Obviously, the claims have to be proved by measurements and hopefully it is taking place in this thread.

Gyula

going back to this part in the thread for a moment, as i tried a similar setup as in Conrads video to show the resonance, especially when driving with a square wave signal.
As my TBP coil has a much lower resonance frequency (307KHz compared to Conrads 8.5MHz) i had to change the 1pF cap (was blocking my signal) to 10pF.

The video here: https://www.youtube.com/watch?v=oeHswSGwneg&t=196s

It shows various square wave signals when driving the TBP coil and the influence it has on the resonance frequency.

Itsu

MileHigh · April 18, 2017, 11:51:46 AM

Quote from: itsu on April 18, 2017, 04:38:04 AM
TK, Mags,

its not that easy to scan the coil like you mention as the probe connected to the hall and the disk shape of the coil prevents easy access around the wires.

I will try later today, but i do not expect nice results, perhaps Mag's will be able to better show his results.

Itsu

In looking at your "TBP coil resonance 1" clip I can see how you have access to the left and right sides of the coil sitting in the CD case with your Hall sensor so you can do the measurement there. You don't have to scan around the full 360 degrees of the edge of the coil. The whole thing is symmetrical so there is no need to make more than a single measurement.

MileHigh · April 18, 2017, 12:02:36 PM

Quote from: itsu on April 18, 2017, 04:45:46 AM
going back to this part in the thread for a moment, as i tried a similar setup as in Conrads video to show the resonance, especially when driving with a square wave signal.
As my TBP coil has a much lower resonance frequency (307KHz compared to Conrads 8.5MHz) i had to change the 1pF cap (was blocking my signal) to 10pF.

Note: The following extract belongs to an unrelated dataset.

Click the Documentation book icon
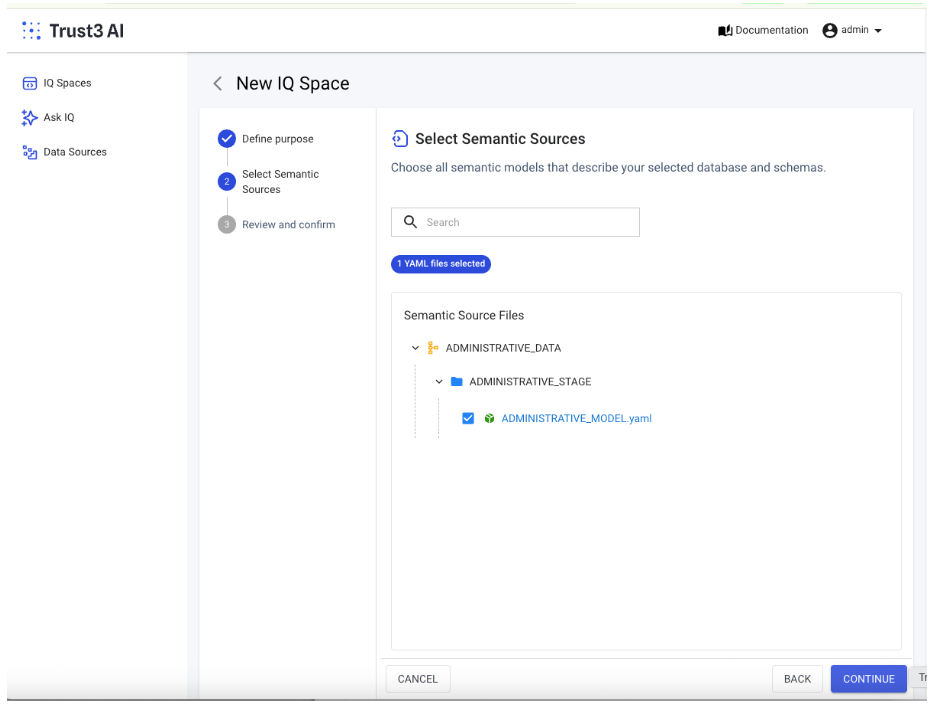The width and height of the screenshot is (934, 705). click(725, 31)
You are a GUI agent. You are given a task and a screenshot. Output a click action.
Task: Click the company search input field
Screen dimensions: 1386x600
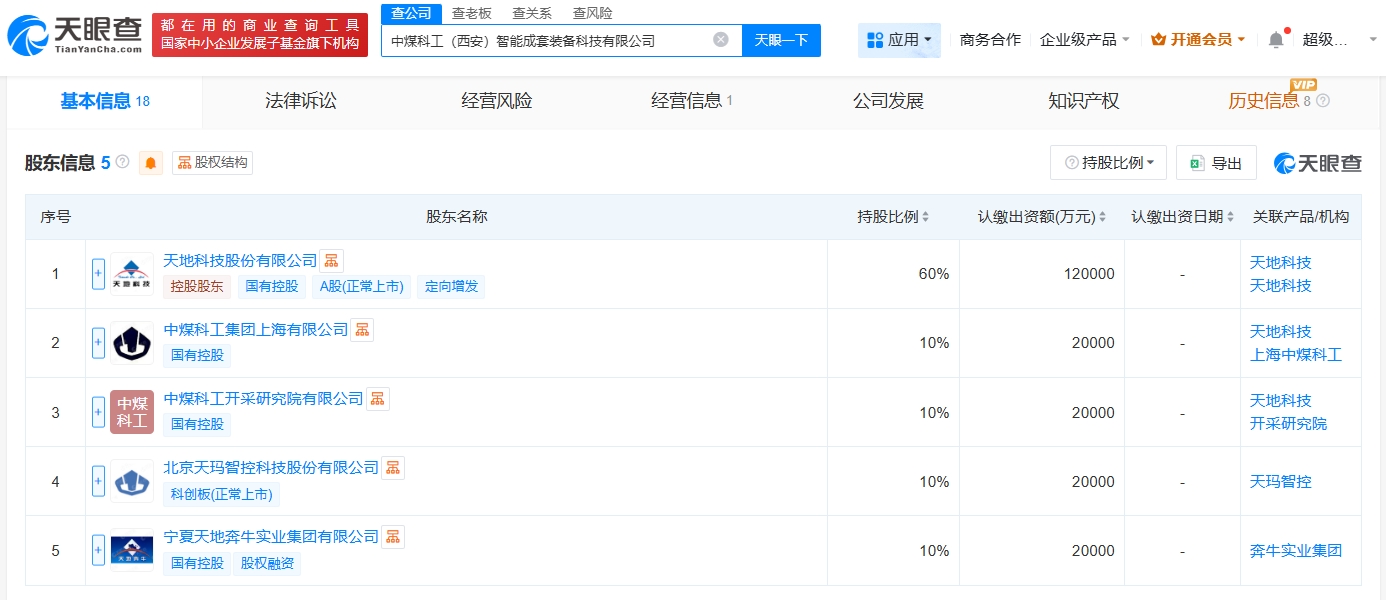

The video here: https://www.youtube.com/watch?v=oeHswSGwneg&t=196s

It shows various square wave signals when driving the TBP coil and the influence it has on the resonance frequency.

Itsu

Another great clip like usual Itsu. The subject of breaking up a square wave into the sum of a bunch of sine waves at different frequencies is a challenging topic to understand for people with no background in this subject matter. The short answer is that one of the sine waves in the frequency spectrum of the square wave is at the resonant frequency of the coil, and it's only that particular frequency that makes the coil resonate.

And that is why when you are looking for resonance or just to see how a circuit responds to a frequency sweep, you never use a square wave. Multiple different square wave frequencies will make an LC resonator like the TBP coil resonate at its resonant frequency. That can cause errors where you think the "wrong" square wave frequency is telling you the resonant frequency of the device under test.

Magluvin · April 18, 2017, 01:16:18 PM

Quote from: MileHigh on April 18, 2017, 11:51:46 AM
In looking at your "TBP coil resonance 1" clip I can see how you have access to the left and right sides of the coil sitting in the CD case with your Hall sensor so you can do the measurement there. You don't have to scan around the full 360 degrees of the edge of the coil. The whole thing is symmetrical so there is no need to make more than a single measurement.

Agreed. I was just thinking if he has the face of the hall on the same plain as the coil throughout the go around, then it is not showing the actual flux density at the edges as compared to the flat areas, though it does explain the red and blue differences as he went around as we have taken notice of.

Mags